The amount of oil entering oceans from shipping operations decreased by 60% 1981–91.
In March 1989 the Exxon Valdez (belonging to the Exxon Corporation) ran aground and spilled oil in Alaska's Prince William Sound, covering 12,400 sq km/4,800 sq mi and killing at least 34,400 sea birds, 10,000 sea otters, and up to 16 whales. The incident led to the US Oil Pollution Act of 1990, which requires tankers operating in US waters to have double hulls.
The world's largest oil spill was in the Gulf in 1991 as a direct result of hostilities during the Gulf War. Around 6–8 million barrels (210–280 million gallons) of oil were spilled, polluting 675 km/420 mi of Saudi coastline. In some places, the oil was 30 cm/12 in deep in the sand.
In the Niger River delta in Nigeria, Shell pipelines have repeatedly burst; in 1970 oil spilled across an area of 8 sq km/3 sq mi, which remained contaminated for over 20 years.
In December 1989, an Iranian tanker leaked 19 million gallons off the coast of Morocco. In 1994, in the Komi region of north Russia, a broken pipeline leaking into the Pechora River was estimated to have caused one of the biggest oil spills since 1989.
In February 1996, the Norwegian tanker the Sea Empress ran aground near the entrance to Milford Haven harbour, Wales, UK, letting loose a flood of 19.5 million gallons of crude oil.

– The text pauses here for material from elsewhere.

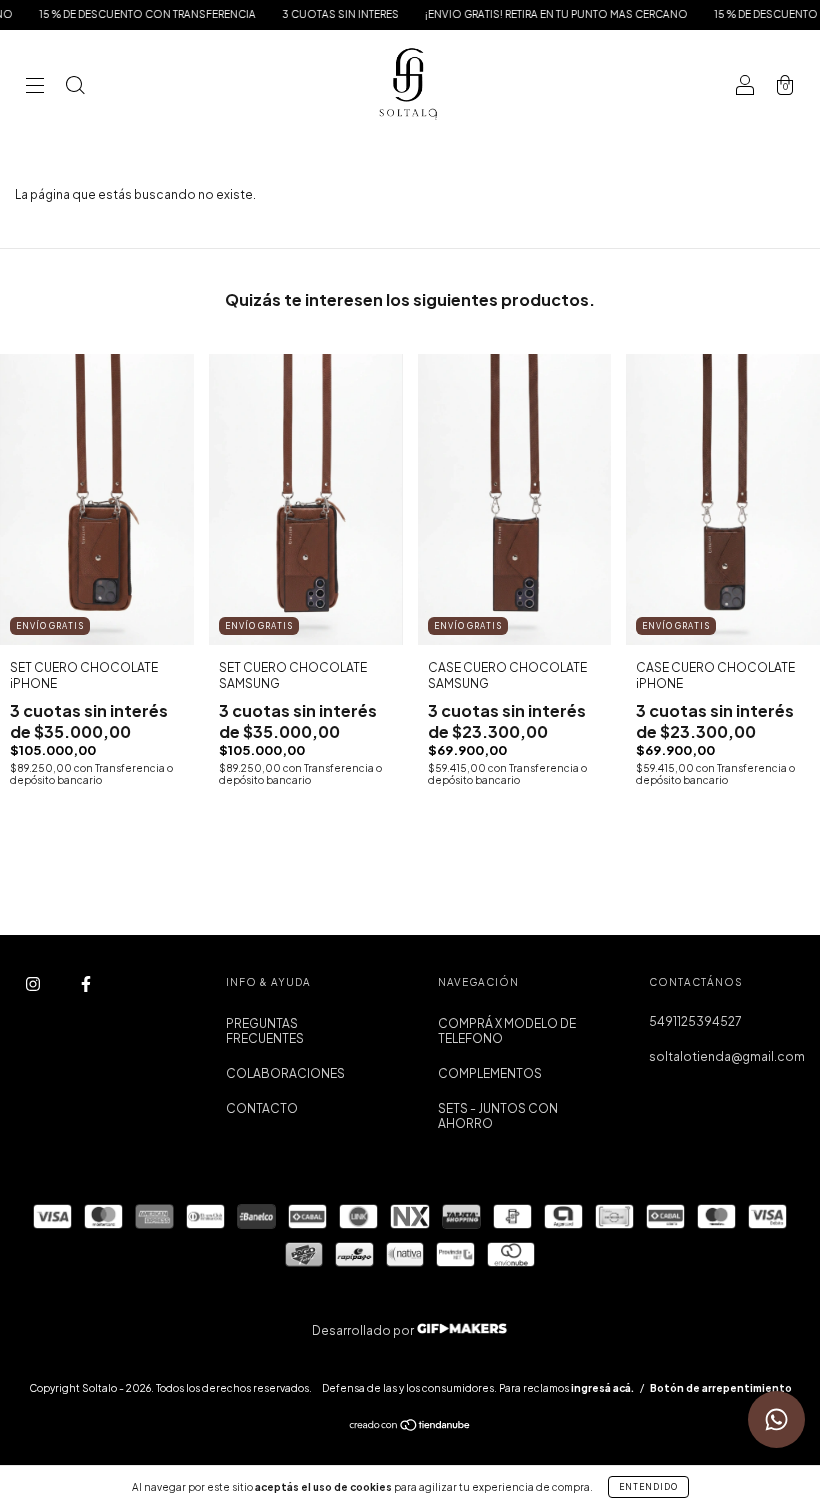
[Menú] (35, 87)
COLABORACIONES (285, 1073)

The port authority responsible for this oil spill, which devastated fishing, wildlife, and tourism in west Wales, was fined £4 million in January 1999, the largest penalty for causing pollution in British legal history.
Over one million gallons of crude oil leaked into the Iguaçu River in southwest Brazil in July 2000. It came from an underwater pipeline at a state-operated oil refinery, Petrobras, and was Brazil's worst oil spill for 25 years. Petrobras was fined US$110 million.
An oil slick from a stranded tanker threatened rare wildlife on Ecuador's Galapagos Islands in January 2001. About 80% of the 24,000-gallon cargo leaked into the sea. Ecuador declared a state of emergency and appealed for international assistance to fund a clean-up. Winds and shifting ocean currents helped disperse the oil.